ACTIVITY:
Show every line from the data below that includes "Guarantee".

[Collected data entries]
--------------------
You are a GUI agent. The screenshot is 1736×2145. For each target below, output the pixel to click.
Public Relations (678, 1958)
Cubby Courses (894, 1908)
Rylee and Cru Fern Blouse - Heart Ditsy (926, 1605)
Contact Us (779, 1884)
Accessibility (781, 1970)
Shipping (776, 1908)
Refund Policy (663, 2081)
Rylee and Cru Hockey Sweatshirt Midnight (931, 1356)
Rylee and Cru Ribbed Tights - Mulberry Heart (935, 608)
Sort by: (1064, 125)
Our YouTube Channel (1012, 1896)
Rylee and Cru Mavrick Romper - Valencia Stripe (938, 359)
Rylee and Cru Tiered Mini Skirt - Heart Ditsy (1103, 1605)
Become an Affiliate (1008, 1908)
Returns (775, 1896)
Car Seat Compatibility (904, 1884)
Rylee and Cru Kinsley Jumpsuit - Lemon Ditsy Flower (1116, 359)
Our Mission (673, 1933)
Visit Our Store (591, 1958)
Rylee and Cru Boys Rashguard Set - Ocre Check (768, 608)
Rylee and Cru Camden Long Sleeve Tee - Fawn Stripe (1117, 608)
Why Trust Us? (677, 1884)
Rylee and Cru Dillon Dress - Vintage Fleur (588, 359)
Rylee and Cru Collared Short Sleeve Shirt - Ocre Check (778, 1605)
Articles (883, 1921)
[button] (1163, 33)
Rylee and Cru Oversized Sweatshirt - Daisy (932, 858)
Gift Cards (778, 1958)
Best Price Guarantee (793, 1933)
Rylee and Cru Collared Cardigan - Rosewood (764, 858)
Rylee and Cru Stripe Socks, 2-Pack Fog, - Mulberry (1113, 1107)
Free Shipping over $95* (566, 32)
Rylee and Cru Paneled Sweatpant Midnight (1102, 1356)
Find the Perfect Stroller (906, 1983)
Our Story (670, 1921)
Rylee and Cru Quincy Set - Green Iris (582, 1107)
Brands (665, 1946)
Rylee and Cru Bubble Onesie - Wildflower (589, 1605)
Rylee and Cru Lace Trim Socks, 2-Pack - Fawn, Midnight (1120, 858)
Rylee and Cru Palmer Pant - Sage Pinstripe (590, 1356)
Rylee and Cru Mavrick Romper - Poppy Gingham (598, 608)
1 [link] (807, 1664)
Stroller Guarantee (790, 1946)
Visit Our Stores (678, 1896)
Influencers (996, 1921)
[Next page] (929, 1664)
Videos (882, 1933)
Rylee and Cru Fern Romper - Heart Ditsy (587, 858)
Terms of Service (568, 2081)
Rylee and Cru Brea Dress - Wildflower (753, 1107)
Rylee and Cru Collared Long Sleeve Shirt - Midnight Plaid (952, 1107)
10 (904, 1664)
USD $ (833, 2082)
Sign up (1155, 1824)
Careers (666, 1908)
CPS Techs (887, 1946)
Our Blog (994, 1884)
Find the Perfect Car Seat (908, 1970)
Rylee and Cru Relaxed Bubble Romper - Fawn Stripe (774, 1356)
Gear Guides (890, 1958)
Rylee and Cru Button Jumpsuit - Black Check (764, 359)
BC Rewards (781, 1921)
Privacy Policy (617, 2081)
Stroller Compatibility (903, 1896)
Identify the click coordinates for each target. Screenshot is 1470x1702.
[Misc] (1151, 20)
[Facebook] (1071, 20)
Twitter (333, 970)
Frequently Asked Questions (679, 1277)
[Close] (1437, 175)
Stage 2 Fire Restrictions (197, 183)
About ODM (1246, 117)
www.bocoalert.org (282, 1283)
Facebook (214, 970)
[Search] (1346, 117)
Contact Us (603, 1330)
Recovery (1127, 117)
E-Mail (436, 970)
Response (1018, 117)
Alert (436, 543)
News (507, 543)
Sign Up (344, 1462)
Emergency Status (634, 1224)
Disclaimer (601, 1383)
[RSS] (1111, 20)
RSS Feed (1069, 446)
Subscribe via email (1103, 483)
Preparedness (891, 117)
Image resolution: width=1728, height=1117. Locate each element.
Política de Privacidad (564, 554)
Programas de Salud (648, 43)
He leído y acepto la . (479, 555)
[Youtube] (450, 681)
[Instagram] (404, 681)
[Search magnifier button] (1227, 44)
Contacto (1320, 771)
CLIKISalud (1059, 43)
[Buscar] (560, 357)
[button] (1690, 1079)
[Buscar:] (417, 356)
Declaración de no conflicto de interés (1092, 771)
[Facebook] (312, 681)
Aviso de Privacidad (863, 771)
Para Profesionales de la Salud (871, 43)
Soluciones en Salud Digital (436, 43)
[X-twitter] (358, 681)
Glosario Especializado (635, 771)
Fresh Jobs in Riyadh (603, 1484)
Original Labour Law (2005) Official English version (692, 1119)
--------------------
SOLUTION TO THE PROBLEM:
Best Price Guarantee (793, 1933)
Stroller Guarantee (790, 1946)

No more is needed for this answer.